PROVIDED PASSAGE:
__________

August 24, 2021 | Composting, Contamination, Food Waste, Policies + Regulations

EPA Reports Analyze Contamination In Food Waste Streams

Two “issue papers” released in mid-August report findings from the literature on contamination in food waste from plastics and persistent chemicals.

Nora Goldstein

So much of the research and writing I’ve been doing lately relates in one way or another to addressing the presence of contamination associated with food waste streams destined for composting and/or anaerobic digestion. In the world of organics recycling, plastics contamination in feedstocks has always been a reality. More recently — as in the past five years or so — per- and polyfluoroalkyl substances (PFAS) contamination in feedstocks (food scraps, yard trimmings, biosolids) and in the finished products (compost, digestate) has reared its ugly head.

__________

TASKS FOR THIS EXERCISE:
A – According to the article about contamination in food waste, when were the two EPA issue papers released?
B – Reproduce the part of the article about contamination in food waste between "Nora Goldstein" and "its ugly head.", inclusive.
C – Pick up the article about contamination in food waste after its final sentence and write the next few sentences.
The entries that follow are separate material and have no connection to the article about contamination in food waste.

SOURCE INFORMATION:
__________

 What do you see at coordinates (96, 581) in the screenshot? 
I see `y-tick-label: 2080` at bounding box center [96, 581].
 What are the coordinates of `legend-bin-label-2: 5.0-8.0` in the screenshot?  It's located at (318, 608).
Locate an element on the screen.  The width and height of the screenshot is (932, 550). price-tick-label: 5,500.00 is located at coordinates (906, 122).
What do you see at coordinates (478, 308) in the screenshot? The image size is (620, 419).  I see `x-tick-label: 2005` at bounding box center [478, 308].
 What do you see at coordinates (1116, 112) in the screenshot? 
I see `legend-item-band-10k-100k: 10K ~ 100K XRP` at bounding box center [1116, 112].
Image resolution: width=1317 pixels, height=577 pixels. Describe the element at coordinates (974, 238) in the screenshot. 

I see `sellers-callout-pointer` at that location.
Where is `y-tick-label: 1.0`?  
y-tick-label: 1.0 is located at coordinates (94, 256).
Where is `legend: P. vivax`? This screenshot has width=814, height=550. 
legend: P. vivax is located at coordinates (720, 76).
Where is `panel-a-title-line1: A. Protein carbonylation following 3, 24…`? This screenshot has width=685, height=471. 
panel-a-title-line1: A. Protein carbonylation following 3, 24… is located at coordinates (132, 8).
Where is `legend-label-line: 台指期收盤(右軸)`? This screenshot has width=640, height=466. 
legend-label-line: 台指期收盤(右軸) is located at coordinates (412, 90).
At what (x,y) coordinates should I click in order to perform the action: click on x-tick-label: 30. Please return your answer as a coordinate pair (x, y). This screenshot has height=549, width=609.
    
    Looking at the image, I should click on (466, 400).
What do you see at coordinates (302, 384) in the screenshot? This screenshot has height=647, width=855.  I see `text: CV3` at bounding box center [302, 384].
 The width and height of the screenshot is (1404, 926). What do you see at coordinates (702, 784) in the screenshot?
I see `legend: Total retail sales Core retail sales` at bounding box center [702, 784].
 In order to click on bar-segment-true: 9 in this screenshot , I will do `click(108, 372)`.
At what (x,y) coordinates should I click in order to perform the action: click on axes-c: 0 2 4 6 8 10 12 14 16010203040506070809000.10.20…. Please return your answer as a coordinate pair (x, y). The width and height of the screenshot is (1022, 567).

__________

TASK-BY-TASK OUTPUTS:
A – In mid-August.

B –
Nora Goldstein

So much of the research and writing I’ve been doing lately relates in one way or another to addressing the presence of contamination associated with food waste streams destined for composting and/or anaerobic digestion. In the world of organics recycling, plastics contamination in feedstocks has always been a reality. More recently — as in the past five years or so — per- and polyfluoroalkyl substances (PFAS) contamination in feedstocks (food scraps, yard trimmings, biosolids) and in the finished products (compost, digestate) has reared its ugly head.

C –
These “inconvenient truths” cast shadows over programs and policies that advocate recycling of food that ends up in the waste stream. In September 2015, the U.S. Environmental Protection Agency (EPA) and the U.S. Department of Agriculture announced the U.S. Food Loss and Waste Reduction Goal to halve food loss and waste by 2030. Integral to that goal is encouraging diversion of food waste from landfills — where it emits methane before landfill cells are capped — to composting and anaerobic digestion facilities. The challenges presented by contamination from plastics and persistent chemicals led the EPA’s Office of Research and Development (ORD) to commission “emerging issues” papers to help the agency “better understand the potential risks to human health and the environment” from these contamination sources.

Plastics Contamination

Emerging Issues In Food Waste Management: Plastic Contamination covers a wide range of topics: Sources of plastic contamination in food waste and the impacts on recycling these materials; contamination in the finished products and the impact on the value of those products; risks to environmental and human health; standards and regulations; preventing contamination; and role of compostable products. The paper concludes with research gaps. Information was culled from both peer-reviewed literature and “grey” literature (e.g., articles in BioCycle).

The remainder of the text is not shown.